I’ve been kind of interested in a type of “livecoding” where changes to a code base are immediately reflected in a running program. I’ve seen Inigo Quilez (author of the famed shadertoy.com) do this with a scaffold that he wrote using OpenGL. Literally as he types new shader code, the changed shader is loaded and executed, and the new graphic image forms the background of his editor.
You can see an example of this here:
I started working on a similar framework, and got the basics working (except that I didn’t write my own editor, but merely ran vi in a window and updated the fragment shaders running in a separate window) but today I discovered this kind of cool idea: doing the same sort of thing in C.
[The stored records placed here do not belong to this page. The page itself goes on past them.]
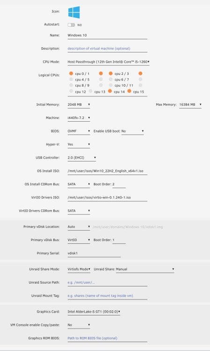The height and width of the screenshot is (351, 210).
Task: Enable the cpu 4 / 5 checkbox
Action: [x=71, y=79]
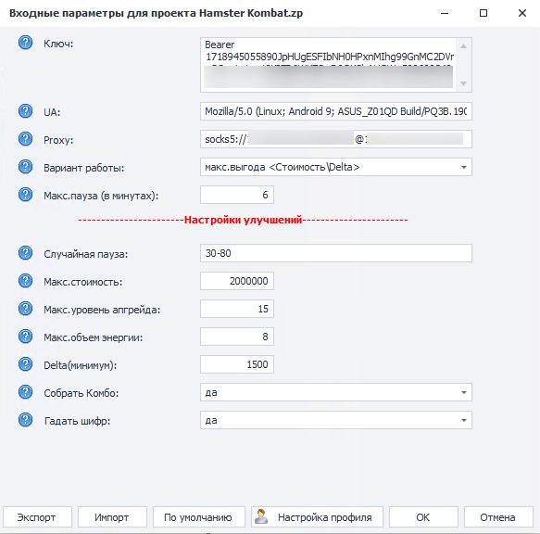This screenshot has height=534, width=540.
Task: Focus the Макс.стоимость input field
Action: (x=237, y=281)
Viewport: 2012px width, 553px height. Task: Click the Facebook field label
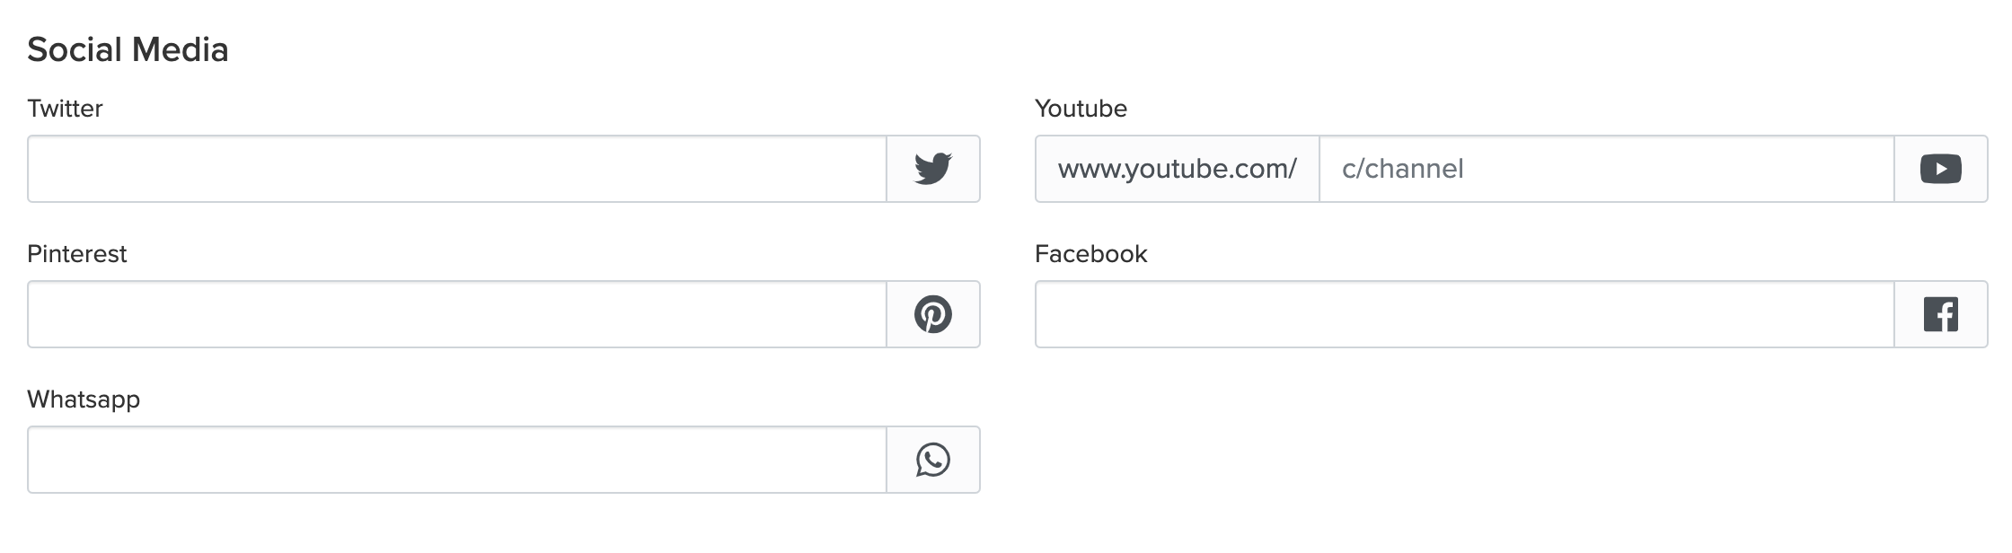pos(1090,254)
Chris Wellons wrote on his blog back in 2014 about a set of techniques that could be used to do the same sort of interactive stuff in C. The basic idea is to write a framework which constantly monitors a shared library, and when it is updated, reloads the library. If it is not, then it calls an “update” loop. I don’t think this is helpful for all sorts of programs, and there are a few details to be sorted, but it’s kind of cool. I can imagine giving this a try on one or two projects that I’ve been pondering. Archived for future reference.
Addendum: David Parrot posted this to my twitter feed:
@brainwagon Given wordpress seems to think that this is spam and disallows the comment, a comment for your interactive programming blog post:
Casey Muratori implemented this in his Handmade Hero series, videos below:https://t.co/2dtbPXJ7EHhttps://t.co/O4QqvOe9nH
— David Parrott (@eightlittlebits) January 17, 2018
In case twitter integration fails, it’s a link to Casey Muratori’s Homemade Hero on instantaneous live coding. I haven’t had a lot of time to watch the videos yet, but they seem very cool.
I’ve found this technique useful for rapid development of audio generation software on Linux.
One thing that caught me out was differences in the way that different compilers save object files. I recall that one compiler (either Clang or gcc) appeared to save the compiled file in two stages (saving a header first, then appending executable data at a later stage, perhaps), which confused the monitoring part of the code when it tried to load an incomplete library.